Sandor Marai, Les Révoltés


Dans une ville de 60 000 habitants qui a "l'éclairage électrique et le service d'eau", une bande de lycéens raconte ses faits et méfaits alors que sur le front la guerre n'en finit pas de faucher les corps. Il y a Tibor, fils de colonel aux manières aristocratiques et beau comme un astre. Il y a Abel, qui vit seul avec sa tante un peu loufoque cependant que son père médecin militaire rafistole tant bien que mal les "débris humains dans la terre bouleversée". Il y a Béla dont la famille tient une boutique assez cossue. Il y a Lajos, un an plus âgé et frère de Tibor. Il est allé au combat, y a perdu un bras. Enfin, il y a Ernö. Il aime les mathématiques et se passionne pour les échecs mais n'appartient pas à la bonne société. 

"Les matières les plus grossières se transforment parfois, magiquement, en le plus pur cristal, sans que l'on puisse connaître les lois qui régissent cette transmutation, les causes qui la provoquent ni les conditions qui la favorisent", note Sándor Márai au sujet de l'amitié. Ces lycéens, "qui s'ignoraient la veille", se retrouvent liés par une fusion tragique et comique. À peine sont-ils ensemble qu'ils s'amusent à voler leurs parents. Puis, chez un tailleur, ils s'offrent des habits improbables, "faits d'étoffes les plus bizarres". Ils louent une chambre dans un hôtel de passe délabré, hors les murs "au milieu des bois". "C'était un coin du monde où n'atteignaient pas les pères, les professeurs, les représentants de toutes les autorités." 

Quelques mois s'écoulent entre parties de poker, beuveries et confidences vraies ou fausses sur l'enfance confisquée.
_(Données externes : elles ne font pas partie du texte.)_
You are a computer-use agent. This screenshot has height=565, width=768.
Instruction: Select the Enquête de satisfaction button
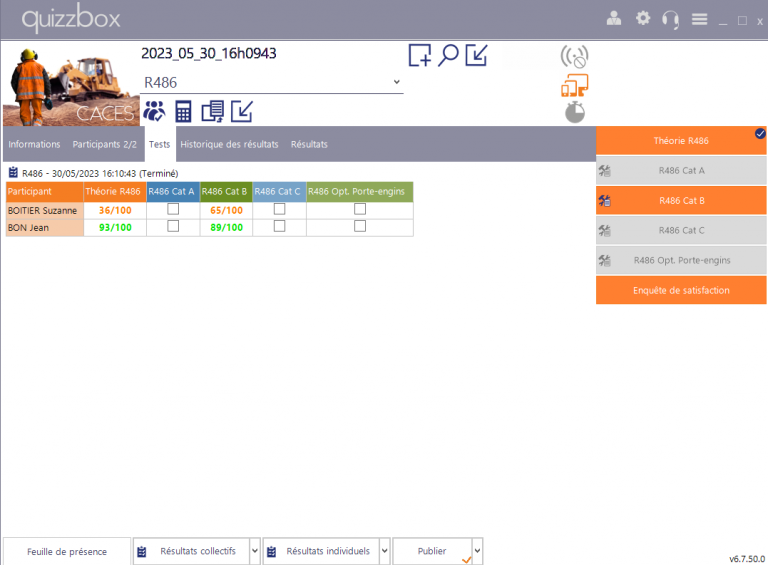(x=681, y=290)
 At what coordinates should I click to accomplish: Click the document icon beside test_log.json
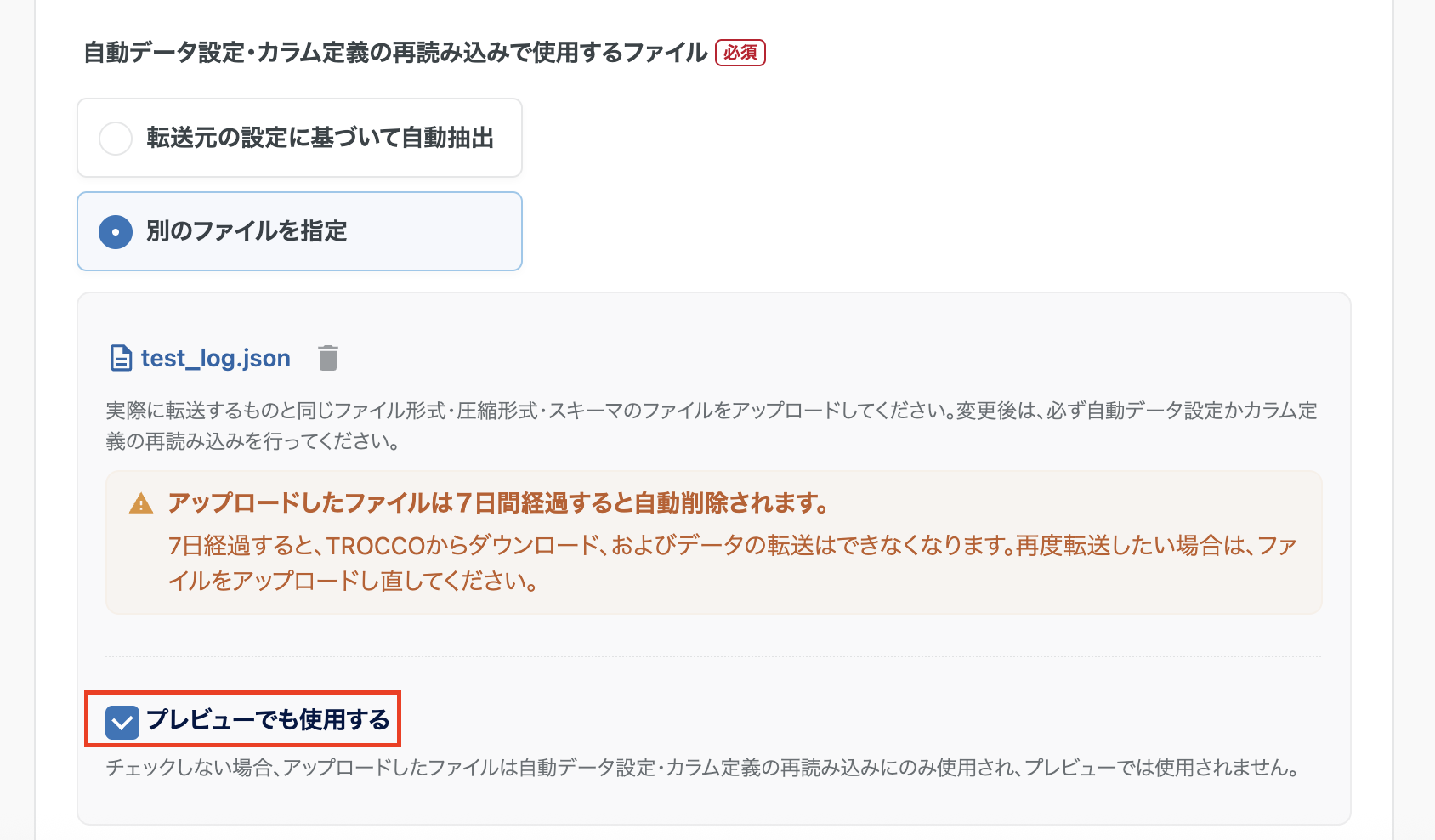click(x=120, y=357)
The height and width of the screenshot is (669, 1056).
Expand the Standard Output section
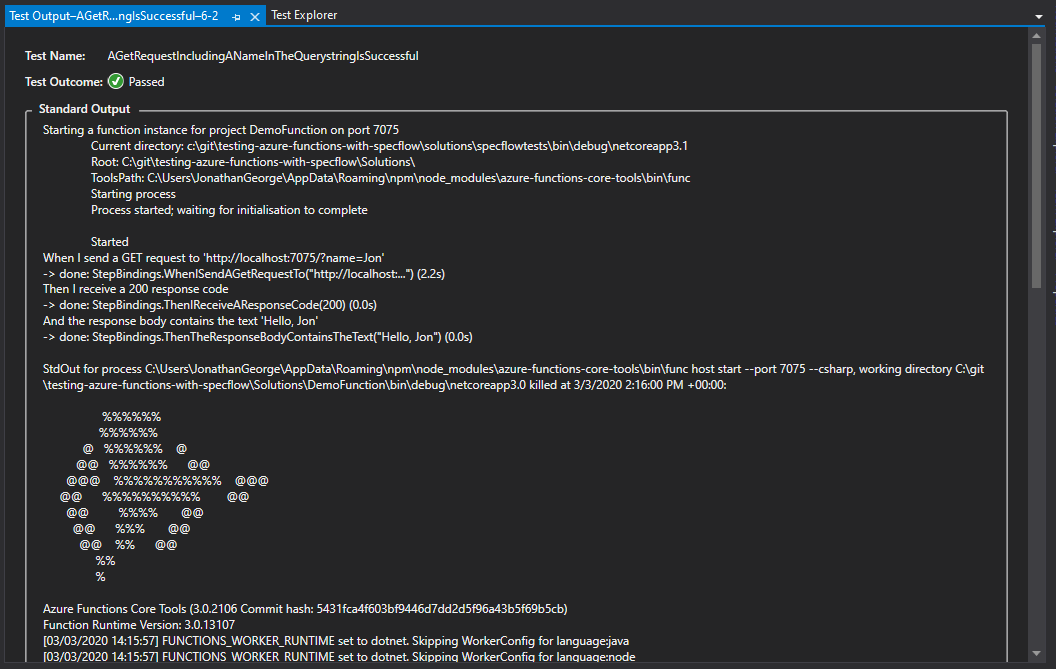(84, 108)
Jusqu'à la rencontre avec "L'acteur". Voilà un emperruqué fort grivois et on ne sait jamais si ses clowneries sont joyeuses ou tristes. Un soir, il fait visiter le théâtre de la ville à la bande inquiète. "À chaque pas, des portes s'ouvraient, portes à vitres de verre dépoli ou portes de fer, donnant sur des couloirs étroits comme des coursives ou sur des escaliers rapides." Dans la "loge des perruques" où sommeillent tant de personnages, de César à Cyrano en passant par Hamlet, l'acteur est très en verve : "J'ai trente-quatre visages, cria-t-il, en faisant ressortir son double menton. Ou trente-six ? Y a-t-il quelqu'un qui puisse me connaître ? Je disparais, comme l'âme invisible ; je glisse entre les doigts. Mon monde c'est l'immortalité, car j'échappe à la mort. Elle non plus ne connaît pas mon visage." Être ou ne pas être, apparaître ou disparaître, cette énigme-là, de l'ignorance !

Après quelques libations, chacun s'étant grimé et costumé, une étrange représentation s'improvise jusqu'au petit matin. Le beau Tibor est troussé en femme dans une robe de soie moulante. Ernö, "appuyé sur une canne, le torse ployé", campe un bossu verruqueux.  Lajos semble "perdu dans les plis multiples de sa toge" et Béla se promène "en mousse espagnol, à moitié nu". Et tout un décor savamment orchestré par l'acteur se met en branle. Une terrasse, une balustrade, "un escalier de marbre et une allée bordée de palmiers" aussitôt couchés par une tempête féroce. Quelles passions inavouables vont se déchaîner sur ces tréteaux bancals ?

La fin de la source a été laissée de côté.